Setelah keluarganya masuk, Nindya yang masih menunggu di luar bersama Dafin yang sejak tadi terlihat gelisah bahkan tak menyapanya. Kini keduanya dipinta masuk oleh Ibu Nindya.

Ia bingung, mengapa hanya dirinya dan Dafin yang pinta masuk ke dalam untuk menemui Ayahnya? Namun Nindya tahu jika Ayahnya itu sangat menyukai Dafin sejak dulu bahkan saat mereka masih kanak-kanak dan begitu juga Nindya yang sudah menganggap pria yang kini berdiri di sebelahnya sebagai kakaknya sendiri.

“Dafin, kamu sudah tahu alasan kamu dipanggil ke sini?” tanya Ayah Nindya dengan suaranya yang rendah.

Dafin menatap Nindya sejenak sebelum akhirnya mengangguk seolah mengetahui maksud sang Ayah Nindya itu.

“Nindya, sekarang berapa umur kamu?” tanya Ayah.

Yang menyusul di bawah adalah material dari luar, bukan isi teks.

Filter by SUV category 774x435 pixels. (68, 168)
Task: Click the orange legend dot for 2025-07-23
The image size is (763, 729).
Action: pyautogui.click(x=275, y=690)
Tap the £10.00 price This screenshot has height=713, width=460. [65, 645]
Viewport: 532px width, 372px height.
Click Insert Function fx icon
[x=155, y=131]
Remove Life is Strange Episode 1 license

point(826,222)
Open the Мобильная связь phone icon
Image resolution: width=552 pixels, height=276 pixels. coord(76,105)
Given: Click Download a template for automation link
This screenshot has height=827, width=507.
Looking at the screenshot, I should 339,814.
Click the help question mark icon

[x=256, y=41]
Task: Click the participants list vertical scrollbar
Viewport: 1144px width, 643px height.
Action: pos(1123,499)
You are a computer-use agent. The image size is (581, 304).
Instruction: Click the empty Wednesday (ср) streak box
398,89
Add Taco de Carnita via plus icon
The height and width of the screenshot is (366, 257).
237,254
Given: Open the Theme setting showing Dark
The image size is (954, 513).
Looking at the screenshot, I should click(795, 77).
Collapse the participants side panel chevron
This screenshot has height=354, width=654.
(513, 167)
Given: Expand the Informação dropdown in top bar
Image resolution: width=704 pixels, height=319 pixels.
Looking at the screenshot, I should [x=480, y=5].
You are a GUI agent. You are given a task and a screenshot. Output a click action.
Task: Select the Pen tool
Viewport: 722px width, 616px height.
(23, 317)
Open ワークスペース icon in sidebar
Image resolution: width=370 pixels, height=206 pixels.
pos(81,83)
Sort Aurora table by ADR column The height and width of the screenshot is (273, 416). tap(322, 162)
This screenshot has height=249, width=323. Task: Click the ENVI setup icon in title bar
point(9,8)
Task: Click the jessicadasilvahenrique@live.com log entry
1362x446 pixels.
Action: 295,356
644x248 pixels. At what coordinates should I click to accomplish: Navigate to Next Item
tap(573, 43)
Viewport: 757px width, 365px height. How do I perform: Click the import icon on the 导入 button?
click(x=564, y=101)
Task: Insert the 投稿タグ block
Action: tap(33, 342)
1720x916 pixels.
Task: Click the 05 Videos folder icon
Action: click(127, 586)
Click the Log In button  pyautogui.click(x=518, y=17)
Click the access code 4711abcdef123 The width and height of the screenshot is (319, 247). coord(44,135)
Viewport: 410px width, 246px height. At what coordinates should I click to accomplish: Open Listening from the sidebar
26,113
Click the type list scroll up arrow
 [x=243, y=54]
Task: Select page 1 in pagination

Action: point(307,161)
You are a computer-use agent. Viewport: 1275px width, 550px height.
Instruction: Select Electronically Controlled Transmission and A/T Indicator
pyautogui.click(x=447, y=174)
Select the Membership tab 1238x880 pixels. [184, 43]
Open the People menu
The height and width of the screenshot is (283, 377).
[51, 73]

“Tahun ini 24, Yah. Kenapa? Ayah mau belikan Nindya motor baru untuk hadiah ulang tahun? Eh, jangan Nindya ingin ponsel baru aja soalnya yang sekarang udah lemot banget.” Kata gadis tersebut sambil tersenyum manis.

Memang seperti itulah Nindya, ia anak ceria dan juga cerewet bahkan sangat bisa merubah situasi yang tegang dan sedih menjadi gelak tawa. Seperti sekarang, ia masih bisa membawa Ayahnya yang sakit untuk bercanda bersamanya.

“Kamu bisa dapat keduanya, mau motor ataupun ponsel baru, bisa.”

“Tapi Ayah lagi sakit, gimana caranya dapat uang coba? Makanya Ayah sembuh biar bisa kasih Nindya hadiah.”

“Dafin bisa memberikannya.”

“Mas Dafin? Lah Mas Dafin juga mau kasih Nindya hadiah?” kini Nindya menatap ke arah lelaki itu yang masih diam.

“Kamu bisa catat apapun asal jangan berlebihan, kamu bisa minta ke Dafin.” kata Ayah menatap Nindya dengan lekat.

“Oh jadi ini maksudnya Mas Dafin tahu kenapa dia di panggil ke sini? Pantesan mukanya asem banget dari tadi, ternyata mau beliin Nindya hadiah dan terserah Nindya? Kalau gitu Nindya ingin minta banyak karena Mas Dafin punya banyak uang.” Nindya tersenyum mengangkat dua alisnya sambil tersenyum menggoda Dafin.

“Kamu minta apapun sebagai hadiah Mas Kawin kamu.” Kata Ayahnya yang membuat senyum di wajah Nindya pada Dafin menjadi kerutan di dahinya.

“Ma--,.Mas Kawin? Apa Nindya salah dengar? Maksudnya Mas Dafin, kan?”

Dafin yang masih menatap dingin ke arah Nindya kini membuka suaranya.

“Kamu ingin minta mas kawin apa dari saya untuk pernikahan kita?” kata Dafin menatap Nindya serius.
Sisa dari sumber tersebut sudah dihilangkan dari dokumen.